課題文:
◆ ◆ ◆ ◆
『自転車泥棒』呉明益
作家自身を思わせる男が台湾の中華商場界隈に生きる日常を描くリアリズム部分と、訳者が「三丁目のマジック・リアリズム」と呼んだ非日常的で不思議な出来事が起きる物語部分とが違和感なく融けあって一つの小説世界を作っている点が呉明益という作家の特長だ。たしかに『歩道橋の魔術師』では、その物語は限定なしでマジック・リアリズムといえるほどのものではなかった。
それが今回はかなりレベル・アップしている。単なる古道具やがらくたを積み上げた倉庫の通路が洞窟となり、廃屋の地下室にたまった水は異世界と通じる地下の通路となる。松代大本営と同じく空襲を恐れ、地下に設けられた空間に殺処分を命じられた象が隠れて飼育される。土の下に隠された自転車がガジュマルの枝に抱かれて中空に上るなど、どれもこれもマジック部分の規模が大きくなっている。
落語に三題噺というのがある。客からお題を三つ頂戴し、その場で一つの話に纏め上げるという噺家の腕の見せ所を示す芸の一つだが、その伝で行けば『自転車泥棒』は差し詰め「父の失踪」、「自転車」、「象」の三つの題で語られた三題噺といえるかもしれない。あまりにも三つの主題のからまり具合の造作が目について、リアリズム小説の部分がやや後ろに引っ込んで感じられるくらいだ。
軸となるのは、盗まれた自転車をめぐる「ぼく」の捜索譚である。「ぼく」の父は中華商場が崩壊した翌日、自転車で出かけてそのまま消えた。働き手である父を失った家族は苦労して今に至る。ところが、ある日失踪当時父が乗っていた自転車が「ぼく」の目の前に現れる。部品は変えられていたが車体番号が同じだった。「ぼく」は、時間をかけて関係者に近づき、自転車の来歴を探る。おそらくその果てに父にたどり着けるにちがいないと考えて。
◆ ◆ ◆ ◆
提供資料:
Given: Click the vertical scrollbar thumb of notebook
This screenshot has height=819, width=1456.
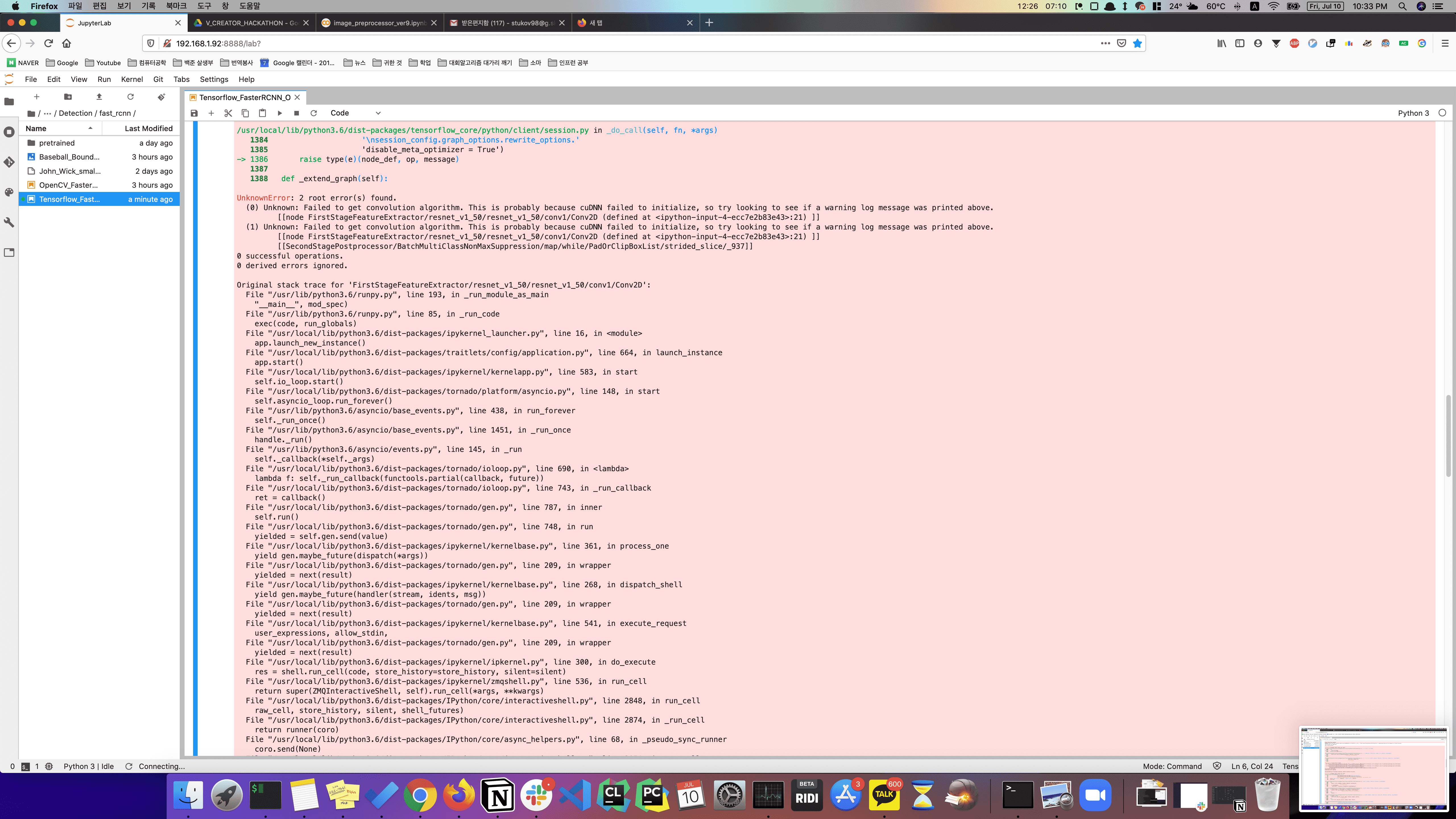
◆ ◆ ◆ ◆
課題の指示:
課題文では『自転車泥棒』を三題噺にたとえている。その三つの題は何か。

問題の解答:
「父の失踪」、「自転車」、「象」の三つ。